Project Summary Certain infections during pregnancy are linked to developmental and behavioral abnormalities in the offspring. Whether overt inflammatory responses in the mother can have a lasting impact on the development of immune system of the offspring is unknown. This gap in knowledge is directly linked to a lack of detailed insights into how lymphocytes normally develop in the fetus. How animals generate multiple immunocyte subtypes from fetal to aged stages remains an active area of research with many unresolved fundamental questions. In particular, it is unknown whether the immune system is a) one dimensional, a collective of diverse cell types generated from a single stem cell or is b) multi-layered, with each layer made of functionally specialized cell systems tailored to the distinct developmental age of an animal. We discovered that skin lymphocytes (immune sentinels) essential to prevent dermatitis originate from progenitors with dedicated gene programs that only develop in embryos. Importantly, data further suggest that the unique genetic networks of immune sentinels are active in fetal tissues prior to the emergence of a single hematopoietic stem cell (HSC) in the fetal liver. It has been assumed that fetal HSCs are the primary stem cell for all lymphocytes. Our results thus suggest the existence of undiscovered embryonic innate lymphoid progenitors (eILPs) distinct from classical HSCs or their immediate daughter cells primed toward the lymphoid lineage. We plan to identify and characterize eILP subtypes by employing a spectrum of molecular beacons, each embedded in the genome and reporting the activity of predicted gene network hubs of eILPs. Rare cells in the fetus with a specified combination of beacons will be captured and these candidate eILPs will be analyzed molecularly at a single cell level and transplanted into animals to determine their generative potential. Candidate eILPs are predicted to preferentially generate mucosal immune sentinels in fetal and neonatal animals, and once these sentinels are made they persist long term, well into adulthood. Absence or alterations of these innate sentinels results in aberrant tissue homeostasis and inflammatory disorders. Once the embryonic hematopoietic lineage tree is constructed how immune perturbations in pregnancy impact the development of innate lymphocytes can be systematically assessed.
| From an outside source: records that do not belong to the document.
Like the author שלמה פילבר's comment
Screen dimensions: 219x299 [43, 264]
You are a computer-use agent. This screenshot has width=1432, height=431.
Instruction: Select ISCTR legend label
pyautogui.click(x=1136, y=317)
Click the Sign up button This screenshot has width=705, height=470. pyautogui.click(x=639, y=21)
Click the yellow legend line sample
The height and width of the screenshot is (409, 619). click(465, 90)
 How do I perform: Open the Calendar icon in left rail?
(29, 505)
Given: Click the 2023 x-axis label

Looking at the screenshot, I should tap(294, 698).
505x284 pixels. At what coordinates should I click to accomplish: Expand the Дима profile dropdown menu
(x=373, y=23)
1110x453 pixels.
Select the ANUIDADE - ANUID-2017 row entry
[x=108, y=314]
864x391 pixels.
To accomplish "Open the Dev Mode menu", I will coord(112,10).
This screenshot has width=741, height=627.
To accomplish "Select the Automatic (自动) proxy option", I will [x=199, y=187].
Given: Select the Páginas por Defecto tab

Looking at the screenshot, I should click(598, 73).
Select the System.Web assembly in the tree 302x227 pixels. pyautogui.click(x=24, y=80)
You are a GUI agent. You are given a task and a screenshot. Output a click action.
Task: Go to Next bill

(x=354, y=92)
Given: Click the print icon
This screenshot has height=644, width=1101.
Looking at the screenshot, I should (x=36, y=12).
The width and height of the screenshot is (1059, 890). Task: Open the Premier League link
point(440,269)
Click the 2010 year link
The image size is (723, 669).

项目摘要 怀孕期间的某些感染与儿童的发育和行为异常有关 后代。母亲体内的显性炎症反应是否会对 后代的免疫系统发育尚不清楚。这种知识上的差距是直接的 这与缺乏对淋巴细胞在胎儿中正常发育的详细了解有关。多么 动物从胎儿期到老年期产生多种免疫细胞亚型仍然是一个活跃的领域 研究中有许多尚未解决的基本问题。特别是，目前还不清楚 免疫系统是一维的，由单个细胞产生的不同类型的细胞的集合 干细胞或b)多层，每一层由功能特化的细胞系统组成 为动物的不同发育年龄量身定做的。我们发现皮肤上的淋巴细胞 (免疫哨兵)预防皮炎所必需的，源于祖细胞具有专门的 只在胚胎中发育的基因程序。重要的是，数据进一步表明， 在单个免疫哨兵出现之前，免疫哨兵的遗传网络在胎儿组织中活跃 胎肝中的造血干细胞(HSC)。一直认为胎儿的HSCs是 所有淋巴细胞的初级干细胞。因此，我们的结果表明存在未被发现的 胚胎先天淋巴祖细胞(EILPs)不同于经典的HSCs或其直系干细胞 子代细胞向淋巴系分化。我们计划识别和表征eILP 通过使用一系列分子信标进行亚型划分，每个分子信标嵌入基因组和 报告eILP的预测基因网络枢纽的活动。胎儿中的稀有细胞，患有 将捕获指定的信标组合，并分析这些候选eILP 在单细胞水平上的分子水平并移植到动物体内以确定它们的生殖力 潜力。候选eILP被预测优先产生粘膜免疫哨兵在 胎儿和新生动物，一旦这些哨兵被制造出来，它们就会长期存在，直到 成人期。这些先天哨兵的缺失或改变会导致组织动态平衡的异常 和炎症性疾病。一旦胚胎造血树被构建， 孕期免疫紊乱可影响先天淋巴细胞的发育 系统评估。